Premium
Evidence for a pertussis toxin sensitive calcium entry pathway in thyroid FRTL‐5 cells
Author(s) -
Törnquist Kid,
Ekokoski Elina
Publication year - 1995
Publication title -
journal of cellular physiology
Language(s) - English
Resource type - Journals
SCImago Journal Rank - 1.529
H-Index - 174
eISSN - 1097-4652
pISSN - 0021-9541
DOI - 10.1002/jcp.1041640118
Subject(s) - pertussis toxin , purinergic receptor , calcium , protein kinase c , chemistry , extracellular , t type calcium channel , calcium atpase , phospholipase c , stimulation , second messenger system , endocrinology , g protein , voltage dependent calcium channel , medicine , microbiology and biotechnology , biology , receptor , biochemistry , signal transduction , atpase , enzyme , organic chemistry
Receptor‐mediated calcium entry was investigated in Fura 2 loaded FRTL‐5 cells.
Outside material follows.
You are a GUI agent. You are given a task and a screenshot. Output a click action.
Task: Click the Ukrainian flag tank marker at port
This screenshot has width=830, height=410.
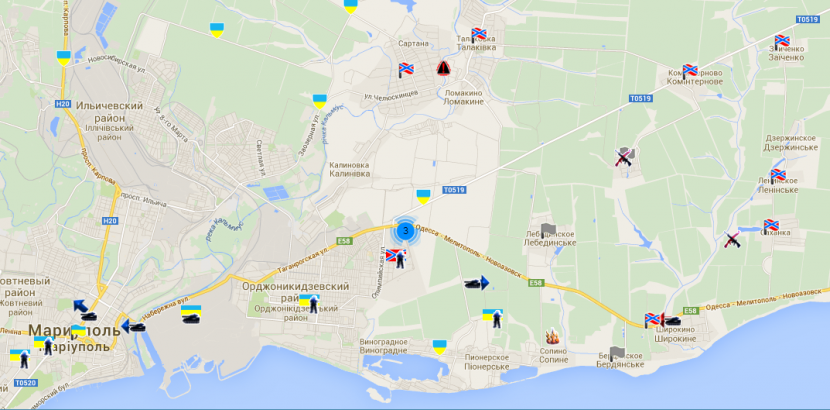coord(190,315)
The purinergic agonist ATP activated the release of sequestered calcium and the entry of extracellular calcium. Downregulation of protein kinase C (PKC) substantially enhanced the ATP‐evoked calcium entry. Pretreatment of the cells with pertussis toxin (Ptx) decreased the ATP‐evoked calcium entry by 56% and the release of sequestered calcium by 34%. In PKC‐downregulated cells, the effect of Ptx treatment on the ATP‐evoked increase in [Ca 2+ ] i was 73% and 44%, respectively. Phorbol myristic acetate (PMA) decreased the ATP‐evoked calcium entry to the same extent as Ptx. In Ptx‐treated cells, the ATP‐evoked influx of 45 Ca 2+ was attenuated. Stimulation of the cells with P 2p ‐purinergic agonist GTP evoked no entry of calcium, although GTP released the same amount of sequestered calcium as did ATP. PKC downregulation or pretreatment with Ptx had no effects on the GTP‐evoked responses, whereas PMA decreased the GTP‐evoked release of calcium. We conclude that the ATP‐activated rapid calcium entry pathway is a second messenger‐operated calcium channel. © 1995 Wiley‐Liss, Inc.